Facebook users commented that they had seen the chicken spills on multiple days, from Exmore to the Chesapeake Bay Bridge-Tunnel. Some reported seeing chicken spills in Accomack County as far north as Parksley.

The Exmore Police Department shared several photos of the latest spill, including one of a truck with a Valley Proteins logo on the rear. The truck was pulled over on southbound U.S. Route 13 in Nassawadox near the Machipongo Clam Shack, with chicken spilling out of the back onto the highway, including chicken feet and whole birds.

The original Facebook post noted Virginia Department of Transportation workers had been cleaning up the mess all night Saturday and throughout the afternoon Sunday.

The post also warned drivers of the chicken parts’ foul odor, which Supervisor John Coker confirmed at Tuesday night’s Northampton County Board of Supervisors meeting.

He was returning home from a concert at the Cape Charles park Saturday night and couldn’t see the spill on the highway in the dark until it was too late and he had driven through it near Food Lion.

“My wife’s car still stinks … to this day. I’m not kidding about that,” Coker remarked.

The commercial spills aren’t just a nuisance to locals but pose a threat to the Eastern Shore’s tourism industry.

“We don’t want people coming here, visiting for the summer, and having their car go home … stinking to high heaven … or their kids thinking about dead fish on the beach, ‘Gee, Daddy, I don’t ever want to go back there again,’” Coker said.

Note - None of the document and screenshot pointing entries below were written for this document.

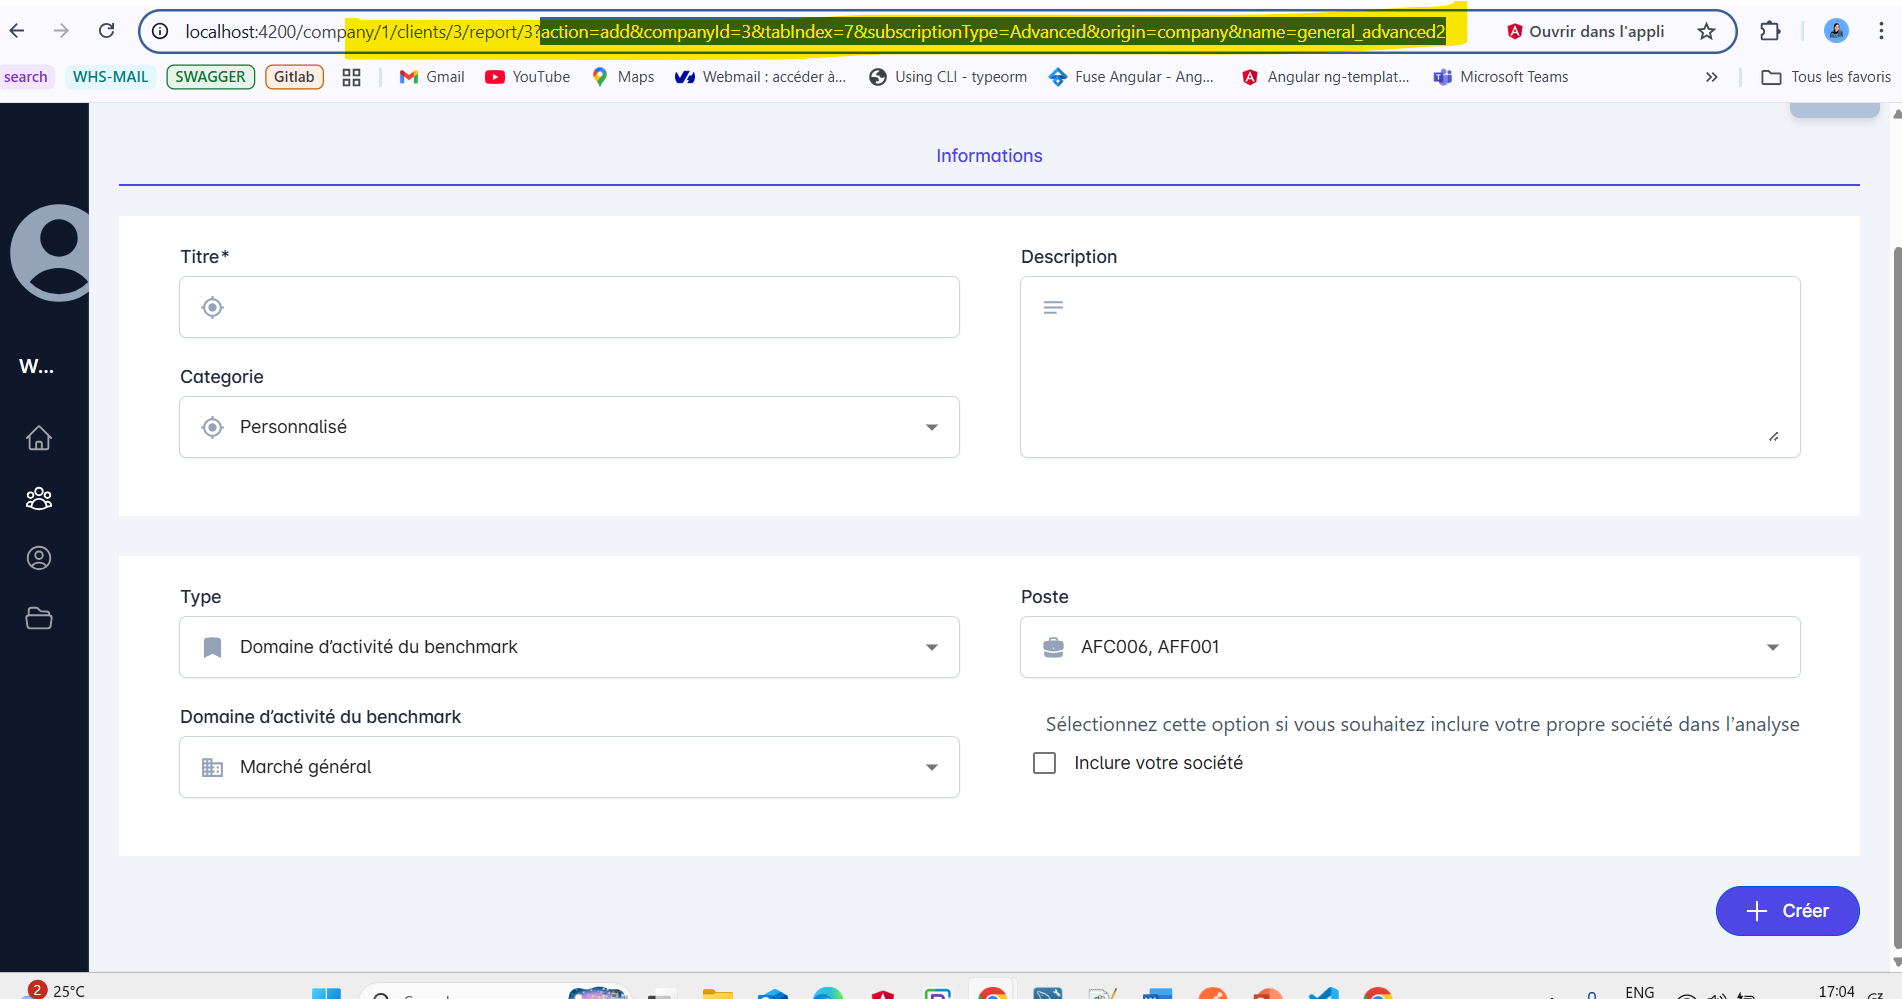
Task: Open the home icon in sidebar
Action: pyautogui.click(x=39, y=438)
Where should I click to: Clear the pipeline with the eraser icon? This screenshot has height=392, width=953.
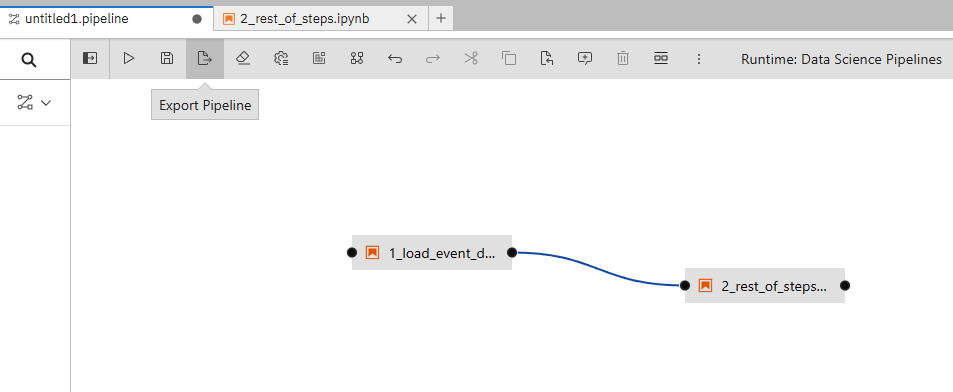coord(243,58)
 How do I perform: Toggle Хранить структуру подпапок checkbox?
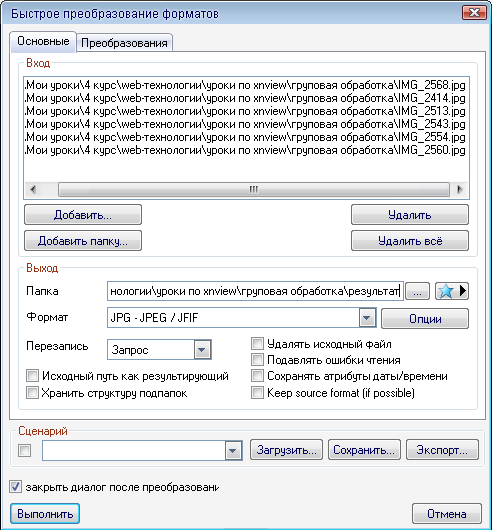click(32, 393)
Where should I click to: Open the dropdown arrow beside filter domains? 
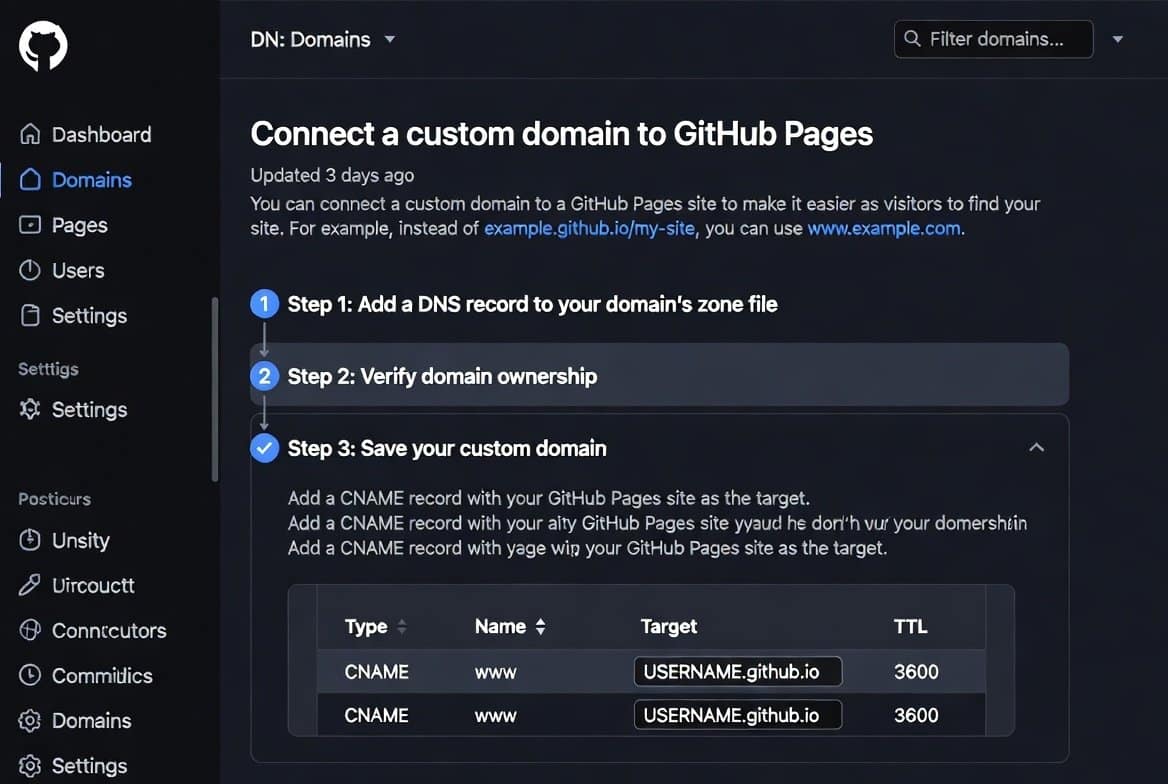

Northampton County Administrator Charlie Kolakowski noted he and Chair Betsy Mapp will meet with State Sen. Lynwood Lewis and Virginia Marine Resources Commissioner Jamie Green to discuss the recent fish spills at Silver Beach, Kiptopeke State Park, and elsewhere in the county.

Most of the dead fish that washed up were menhaden, small fish processed to make products such as fish oil capsules and animal feed. The company Omega Protein took responsibility for two of three recent spills reported by locals; the origin of the third spill remains unknown.

Coker said, “We get no benefit from what they do. Zero, OK? No jobs, no taxes, no revenue, nothing. … And every time they do this, we clearly are going to lose tourists.”

Kolakowski said “increased and better regulation of the industry” of menhaden fishing will be pursued.

He added that the Virginia State Police and Department of Environmental Quality are involved with the chicken spill, and Northampton officials will continue to communicate with those agencies and VDOT.

Kolakowski said the county may pursue “legislative assistance,” the implementation of a regulation requiring chicken byproducts to be transported in closed containers, not trucks with open tops.

Coker asked the county administrator to “push hard” to get results from state agencies and legislators.

Mapp said, “In other words, don’t chicken out.”